Lo zoo di Toronto è chiuso e Da Mao il panda gigante ne approfitta per fare bellissime capriole divertendosi nella neve fresca

Le immagini sono state catturate dalla telecamera di sorveglianza: Da Mao il panda gigante dello zoo di Toronto si diverte a giocare nella neve fresca. Da Mao ha cinque anni e la Cina lo ha prestato allo Zoo di Toronto; nel 2018 sarà trasferito a Calgary. Da Mao con il compagno Er Shun è giunto dalla Cina lo scorso maggio per provare a risollevare con la sua presenza il flusso di visitatori allo zoo di Toronto.

Da Mao è il più sociale dei due orsi e ama soggiornare più spesso all'aperto mentre Er Shun più riservato preferisce il rifugio. I due orsi sono in prestito per 10 anni dalla Cina e trascorreranno cinque anni a Toronto venendo trasferiti a Calgary.

L'ambasciatore cinese in Canada Zhang Junsai ha spiegato che i due panda sono un segno dell' amicizia da parte del popolo cinese:

Molti cinesi sono profondamente commossi per l'attenzione eccezionale e le cure premurosa che il Canada rivolge ai due panda.

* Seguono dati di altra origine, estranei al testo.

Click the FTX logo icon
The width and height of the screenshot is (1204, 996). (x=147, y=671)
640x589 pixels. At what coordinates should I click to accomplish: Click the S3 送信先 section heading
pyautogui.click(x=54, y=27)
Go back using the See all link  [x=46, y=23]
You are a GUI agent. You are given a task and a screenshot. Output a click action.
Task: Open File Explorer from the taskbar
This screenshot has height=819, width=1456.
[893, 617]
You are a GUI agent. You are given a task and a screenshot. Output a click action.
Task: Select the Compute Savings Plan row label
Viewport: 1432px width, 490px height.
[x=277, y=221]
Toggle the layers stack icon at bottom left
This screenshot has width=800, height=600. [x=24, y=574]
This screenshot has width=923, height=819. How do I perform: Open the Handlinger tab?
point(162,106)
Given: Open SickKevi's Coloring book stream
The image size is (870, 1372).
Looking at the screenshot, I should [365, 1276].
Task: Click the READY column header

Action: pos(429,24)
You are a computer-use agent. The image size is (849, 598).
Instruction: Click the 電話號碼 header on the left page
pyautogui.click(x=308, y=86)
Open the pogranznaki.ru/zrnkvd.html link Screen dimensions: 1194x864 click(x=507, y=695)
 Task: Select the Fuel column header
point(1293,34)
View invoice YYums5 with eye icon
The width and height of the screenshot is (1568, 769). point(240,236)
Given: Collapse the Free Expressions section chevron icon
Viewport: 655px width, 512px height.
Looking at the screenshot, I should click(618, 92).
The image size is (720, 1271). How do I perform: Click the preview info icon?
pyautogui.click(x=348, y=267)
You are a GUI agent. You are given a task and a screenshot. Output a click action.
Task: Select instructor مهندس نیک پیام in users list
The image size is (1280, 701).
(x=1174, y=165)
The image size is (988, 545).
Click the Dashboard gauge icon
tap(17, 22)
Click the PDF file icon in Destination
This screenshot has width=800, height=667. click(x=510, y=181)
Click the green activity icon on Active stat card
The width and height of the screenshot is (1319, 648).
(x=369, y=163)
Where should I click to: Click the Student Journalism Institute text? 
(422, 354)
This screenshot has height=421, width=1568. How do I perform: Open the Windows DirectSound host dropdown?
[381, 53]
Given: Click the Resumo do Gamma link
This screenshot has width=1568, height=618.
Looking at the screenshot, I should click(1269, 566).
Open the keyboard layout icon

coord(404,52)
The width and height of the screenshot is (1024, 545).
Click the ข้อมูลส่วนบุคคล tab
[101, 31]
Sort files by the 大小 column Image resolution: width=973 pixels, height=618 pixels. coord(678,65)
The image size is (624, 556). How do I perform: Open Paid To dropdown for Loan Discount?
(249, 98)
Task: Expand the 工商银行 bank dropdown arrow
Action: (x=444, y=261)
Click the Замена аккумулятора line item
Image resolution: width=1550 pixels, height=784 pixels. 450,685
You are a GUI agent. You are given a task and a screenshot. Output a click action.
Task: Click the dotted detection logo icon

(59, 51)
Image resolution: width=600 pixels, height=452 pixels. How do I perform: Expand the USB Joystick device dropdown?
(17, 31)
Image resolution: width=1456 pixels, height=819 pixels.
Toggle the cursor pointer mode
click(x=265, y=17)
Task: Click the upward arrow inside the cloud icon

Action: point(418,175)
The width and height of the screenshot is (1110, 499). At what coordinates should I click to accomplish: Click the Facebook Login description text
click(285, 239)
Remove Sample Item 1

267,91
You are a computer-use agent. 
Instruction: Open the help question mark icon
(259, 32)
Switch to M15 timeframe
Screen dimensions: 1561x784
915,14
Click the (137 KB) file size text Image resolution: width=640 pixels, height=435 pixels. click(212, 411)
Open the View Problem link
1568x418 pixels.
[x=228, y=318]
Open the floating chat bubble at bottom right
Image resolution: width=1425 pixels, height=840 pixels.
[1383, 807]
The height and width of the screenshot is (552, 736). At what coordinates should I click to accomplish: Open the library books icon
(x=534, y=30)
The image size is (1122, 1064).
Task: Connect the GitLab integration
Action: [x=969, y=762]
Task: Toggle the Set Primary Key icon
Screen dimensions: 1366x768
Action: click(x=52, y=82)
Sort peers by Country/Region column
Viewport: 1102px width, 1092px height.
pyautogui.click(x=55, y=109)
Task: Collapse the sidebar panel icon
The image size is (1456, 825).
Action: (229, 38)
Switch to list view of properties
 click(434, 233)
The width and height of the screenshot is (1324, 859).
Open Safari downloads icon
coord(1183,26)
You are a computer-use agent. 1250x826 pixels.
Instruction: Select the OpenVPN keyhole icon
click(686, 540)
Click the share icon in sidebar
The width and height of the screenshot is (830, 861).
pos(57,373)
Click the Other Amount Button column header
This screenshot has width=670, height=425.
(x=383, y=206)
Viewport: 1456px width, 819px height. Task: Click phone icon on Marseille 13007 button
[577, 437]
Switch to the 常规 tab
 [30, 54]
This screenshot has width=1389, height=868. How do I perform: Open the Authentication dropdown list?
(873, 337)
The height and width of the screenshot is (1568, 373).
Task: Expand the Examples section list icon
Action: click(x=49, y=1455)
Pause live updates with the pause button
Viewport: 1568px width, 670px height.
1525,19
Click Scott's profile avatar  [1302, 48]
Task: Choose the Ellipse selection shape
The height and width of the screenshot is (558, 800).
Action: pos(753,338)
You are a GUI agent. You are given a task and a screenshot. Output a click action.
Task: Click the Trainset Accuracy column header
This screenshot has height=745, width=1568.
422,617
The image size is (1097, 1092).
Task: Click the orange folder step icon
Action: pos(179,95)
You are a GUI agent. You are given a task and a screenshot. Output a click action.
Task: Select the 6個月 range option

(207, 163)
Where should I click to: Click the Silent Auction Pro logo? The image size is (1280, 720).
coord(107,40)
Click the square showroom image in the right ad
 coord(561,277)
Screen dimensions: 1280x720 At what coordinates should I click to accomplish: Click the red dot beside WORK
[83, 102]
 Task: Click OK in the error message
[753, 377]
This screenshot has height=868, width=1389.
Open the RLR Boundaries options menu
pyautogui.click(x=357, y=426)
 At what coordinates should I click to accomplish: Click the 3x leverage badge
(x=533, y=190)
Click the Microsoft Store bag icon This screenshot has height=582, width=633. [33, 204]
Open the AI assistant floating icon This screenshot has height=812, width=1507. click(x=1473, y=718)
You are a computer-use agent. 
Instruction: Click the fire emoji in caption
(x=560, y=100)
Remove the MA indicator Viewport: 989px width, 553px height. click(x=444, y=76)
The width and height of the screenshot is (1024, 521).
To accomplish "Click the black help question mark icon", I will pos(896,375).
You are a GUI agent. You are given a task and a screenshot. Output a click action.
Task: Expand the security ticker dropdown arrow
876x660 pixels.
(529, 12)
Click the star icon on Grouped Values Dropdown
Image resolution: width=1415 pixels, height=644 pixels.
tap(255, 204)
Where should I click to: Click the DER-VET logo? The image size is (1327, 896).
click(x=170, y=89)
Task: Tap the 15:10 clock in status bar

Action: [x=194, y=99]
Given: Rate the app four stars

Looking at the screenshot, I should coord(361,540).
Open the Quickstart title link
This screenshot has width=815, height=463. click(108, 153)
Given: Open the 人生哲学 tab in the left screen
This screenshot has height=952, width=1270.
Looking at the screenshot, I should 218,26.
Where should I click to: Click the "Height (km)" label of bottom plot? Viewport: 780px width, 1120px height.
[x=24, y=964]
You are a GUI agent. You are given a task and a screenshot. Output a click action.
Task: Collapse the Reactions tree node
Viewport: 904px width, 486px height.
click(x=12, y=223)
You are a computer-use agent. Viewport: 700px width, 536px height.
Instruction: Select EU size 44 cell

Ma a settembre 2013 già si calcolava la flessione delle visite allo zoo e che i due panda non erano stati così i testimonial che ci si attendeva: quasi 1,2 milioni di persone hanno visitato lo zoo nel 2013, ossia il 15% in più rispetto allo scorso anno, ma lo zoo aveva iscritto a bilancio 1,3 milioni di visitatori entro la fine di agosto.

L'estate 2013 a Toronto ha presentato condizioni meteorologiche estreme, con un luglio pieno di forti piogge, inondazioni e ondate di calore il che ha scoraggiato i visitatori che sono stati per lo più adulti e meno scolaresche. La promozione degli orsi è proseguita nell'autunno e eccoci al video virale diffuso due giorni fa, per tenere alta l'attenzione sui panda il che permetterà allo zoo di rientrare degli investimenti. Gli zoo sia chiaro sono un business e tale resteranno e i due panda dovrebbero vivere nel loro habitat naturale, le foreste di bambù della Cina e non essere richiamo per visitatori canadesi.